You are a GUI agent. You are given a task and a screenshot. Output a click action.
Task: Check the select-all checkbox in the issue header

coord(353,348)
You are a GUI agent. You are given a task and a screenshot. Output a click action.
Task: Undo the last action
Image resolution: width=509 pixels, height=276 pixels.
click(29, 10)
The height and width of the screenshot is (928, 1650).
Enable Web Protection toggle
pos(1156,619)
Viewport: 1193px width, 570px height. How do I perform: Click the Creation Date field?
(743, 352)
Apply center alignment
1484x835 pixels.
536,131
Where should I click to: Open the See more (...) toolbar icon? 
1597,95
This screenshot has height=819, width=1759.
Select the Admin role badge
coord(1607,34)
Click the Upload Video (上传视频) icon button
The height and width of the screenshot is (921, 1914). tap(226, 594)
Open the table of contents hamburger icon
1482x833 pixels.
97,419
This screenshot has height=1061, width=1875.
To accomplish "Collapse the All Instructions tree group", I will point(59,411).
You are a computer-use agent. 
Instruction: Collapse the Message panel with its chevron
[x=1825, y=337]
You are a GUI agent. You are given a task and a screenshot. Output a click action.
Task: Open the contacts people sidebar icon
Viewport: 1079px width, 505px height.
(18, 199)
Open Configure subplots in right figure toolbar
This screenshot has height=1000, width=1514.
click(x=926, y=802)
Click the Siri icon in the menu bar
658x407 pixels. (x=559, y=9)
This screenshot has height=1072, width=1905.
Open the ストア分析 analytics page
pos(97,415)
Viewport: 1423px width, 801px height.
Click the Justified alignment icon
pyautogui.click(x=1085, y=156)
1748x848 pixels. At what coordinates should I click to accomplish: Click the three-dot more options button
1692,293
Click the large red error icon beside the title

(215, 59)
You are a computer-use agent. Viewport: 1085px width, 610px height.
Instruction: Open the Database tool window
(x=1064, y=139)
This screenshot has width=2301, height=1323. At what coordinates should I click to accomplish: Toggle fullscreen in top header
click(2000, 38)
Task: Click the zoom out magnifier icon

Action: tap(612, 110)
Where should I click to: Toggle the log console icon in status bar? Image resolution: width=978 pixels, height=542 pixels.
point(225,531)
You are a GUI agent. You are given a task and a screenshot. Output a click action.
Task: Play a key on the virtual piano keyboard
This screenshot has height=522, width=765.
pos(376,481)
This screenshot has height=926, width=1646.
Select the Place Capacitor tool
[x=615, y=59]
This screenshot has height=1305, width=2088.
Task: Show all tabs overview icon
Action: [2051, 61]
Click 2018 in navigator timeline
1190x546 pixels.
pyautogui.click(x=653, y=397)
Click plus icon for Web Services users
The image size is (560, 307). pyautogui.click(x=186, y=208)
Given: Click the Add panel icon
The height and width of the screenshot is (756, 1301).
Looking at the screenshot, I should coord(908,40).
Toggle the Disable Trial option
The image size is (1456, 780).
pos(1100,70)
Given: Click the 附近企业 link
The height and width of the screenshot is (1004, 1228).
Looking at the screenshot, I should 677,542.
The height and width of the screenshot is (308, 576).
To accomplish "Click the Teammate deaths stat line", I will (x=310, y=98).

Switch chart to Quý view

Exercise objective
Each record above must be restated in full, word for word.

Task solution
You are a GUI agent. You are given a task and a screenshot. Output a click action.
Task: Check the select-all checkbox in the issue header

coord(353,348)
You are a GUI agent. You are given a task and a screenshot. Output a click action.
Task: Undo the last action
Image resolution: width=509 pixels, height=276 pixels.
click(29, 10)
The height and width of the screenshot is (928, 1650).
Enable Web Protection toggle
pos(1156,619)
Viewport: 1193px width, 570px height. How do I perform: Click the Creation Date field?
(743, 352)
Apply center alignment
1484x835 pixels.
536,131
Where should I click to: Open the See more (...) toolbar icon? 
1597,95
This screenshot has height=819, width=1759.
Select the Admin role badge
coord(1607,34)
Click the Upload Video (上传视频) icon button
The height and width of the screenshot is (921, 1914). tap(226, 594)
Open the table of contents hamburger icon
1482x833 pixels.
97,419
This screenshot has height=1061, width=1875.
To accomplish "Collapse the All Instructions tree group", I will point(59,411).
You are a computer-use agent. 
Instruction: Collapse the Message panel with its chevron
[x=1825, y=337]
You are a GUI agent. You are given a task and a screenshot. Output a click action.
Task: Open the contacts people sidebar icon
Viewport: 1079px width, 505px height.
(18, 199)
Open Configure subplots in right figure toolbar
This screenshot has height=1000, width=1514.
click(x=926, y=802)
Click the Siri icon in the menu bar
658x407 pixels. (x=559, y=9)
This screenshot has height=1072, width=1905.
Open the ストア分析 analytics page
pos(97,415)
Viewport: 1423px width, 801px height.
Click the Justified alignment icon
pyautogui.click(x=1085, y=156)
1748x848 pixels. At what coordinates should I click to accomplish: Click the three-dot more options button
1692,293
Click the large red error icon beside the title

(215, 59)
You are a computer-use agent. Viewport: 1085px width, 610px height.
Instruction: Open the Database tool window
(x=1064, y=139)
This screenshot has width=2301, height=1323. At what coordinates should I click to accomplish: Toggle fullscreen in top header
click(2000, 38)
Task: Click the zoom out magnifier icon

Action: tap(612, 110)
Where should I click to: Toggle the log console icon in status bar? Image resolution: width=978 pixels, height=542 pixels.
point(225,531)
You are a GUI agent. You are given a task and a screenshot. Output a click action.
Task: Play a key on the virtual piano keyboard
This screenshot has height=522, width=765.
pos(376,481)
This screenshot has height=926, width=1646.
Select the Place Capacitor tool
[x=615, y=59]
This screenshot has height=1305, width=2088.
Task: Show all tabs overview icon
Action: [2051, 61]
Click 2018 in navigator timeline
1190x546 pixels.
pyautogui.click(x=653, y=397)
Click plus icon for Web Services users
The image size is (560, 307). pyautogui.click(x=186, y=208)
Given: Click the Add panel icon
The height and width of the screenshot is (756, 1301).
Looking at the screenshot, I should coord(908,40).
Toggle the Disable Trial option
The image size is (1456, 780).
pos(1100,70)
Given: Click the 附近企业 link
The height and width of the screenshot is (1004, 1228).
Looking at the screenshot, I should 677,542.
The height and width of the screenshot is (308, 576).
To accomplish "Click the Teammate deaths stat line", I will (x=310, y=98).

Switch chart to Quý view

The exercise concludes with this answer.